Bbone marrow edema is characterized by ill-defined areas of decreased signal intensity on T1-weighted MRI and increased signal intensity on T2-weighted images.
The term “bone marrow edema” was first introduced in 1988.1 It is characterized by ill-defined areas of decreased signal intensity on T1-weighted MRI and increased signal intensity on T2-weighted images.
Bone marrow edema is not the major component of histological anomalies in most situations. For this reason, some authors prefer “bone marrow edema-like” signal or abnormalities.2 Its physiopathology is unclear and varies with the underlying pathological condition.
Bone marrow edema may be apparent in a variety of anomalies that correspond to their etiologies (e.g., necrosis, fibrosis, hemorrhage, inflammation).

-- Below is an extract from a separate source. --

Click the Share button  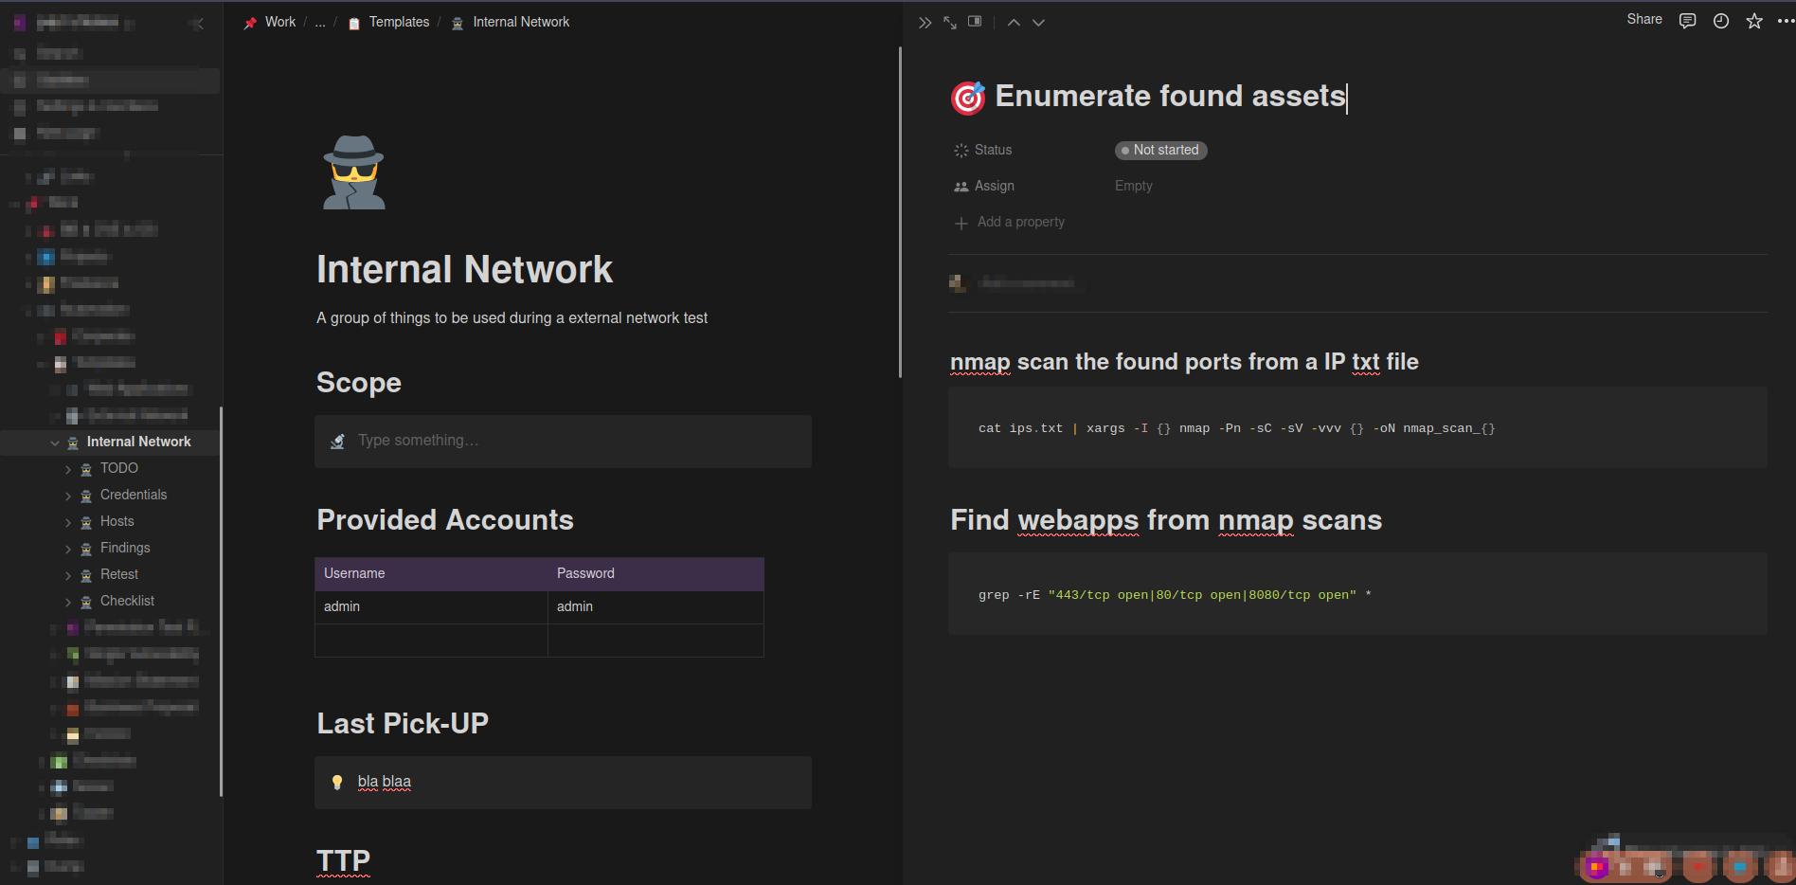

Cytokines play an important role in the formation of bone marrow edema. This could explain the link between bone marrow edema and pain, as well as the effect of treatments such as corticosteroids or anti-tumor-necrosis-factor-Î± (anti-TNFÎ±) on the expression of cytokines. Peritumoral edema in bone tumors correlates with the level of prostaglandins and with the expression of cyclo-oxygenase-2, which is implicated in prostaglandin synthesis.3
Although bone marrow edema is defined using classic MRI sequences, it is better characterized with complementary sequences.
Classic sequences: Bone marrow edema is characterized by ill-defined medullary infiltration without bone lysis. It appears hypointense on T1-weighted images and hyperintense on T2-weighted/fat-saturated or STIR images and enhanced after injection of gadolinium contrast (Figure 1). Analysis of the trabeculae requires good spatial resolution. Identification of bone marrow edema on T2-weighted MRI may be difficult in the absence of fat-saturation techniques.
In-phase/opposed-phase imaging:Voxel signal intensity typically approaches zero on opposed-phase images when edema is present in the yellow marrow, reflecting equivalence in the quantities of water and fat. The signal is increased on in-phase images. Signal intensity reduction on opposed-phase acquisitions is lower when a tumoral process has infiltrated the bone marrow, owing to the reduced fat levels. There is no clear-cut threshold, however, to distinguish between benign and malignant processes.
Dynamic contrast-enhanced MRI: Bone marrow edema is characterized by a gradual increase in enhancement, which can be analyzed quantitatively using the enhancement factor and the enhancement gradient. This information is important because bone marrow edema is a sensitive marker of inflammatory activity and of response to treatment for rheumatoid arthritis or spondyloarthropathies.4 The examination can also help distinguish bone tumors (osteoid osteoma) from surrounding edema (Figure 2).
Diffusion-weighted MRI: Most pathologic processes affecting the bone marrow lead to an increase in apparent diffusion coefficient (ADC) and T2 values and appear bright on diffusion-weighted MRI. The calculation of ADC eliminates the T2 effect from diffusion images and provides a quantifiable value that is directly proportional to the degree of diffusion of water (Figure 3). Although ADC values for bone marrow edema and tumor overlap, the ADC calculation could still be used to quantify bone marrow edema and for follow-up (Figures 4 and 5). While diffusion-weighted imaging can reveal increased ADC values, STIR and T1-weighted spin-echo images show the disappearance of the classic BME pattern.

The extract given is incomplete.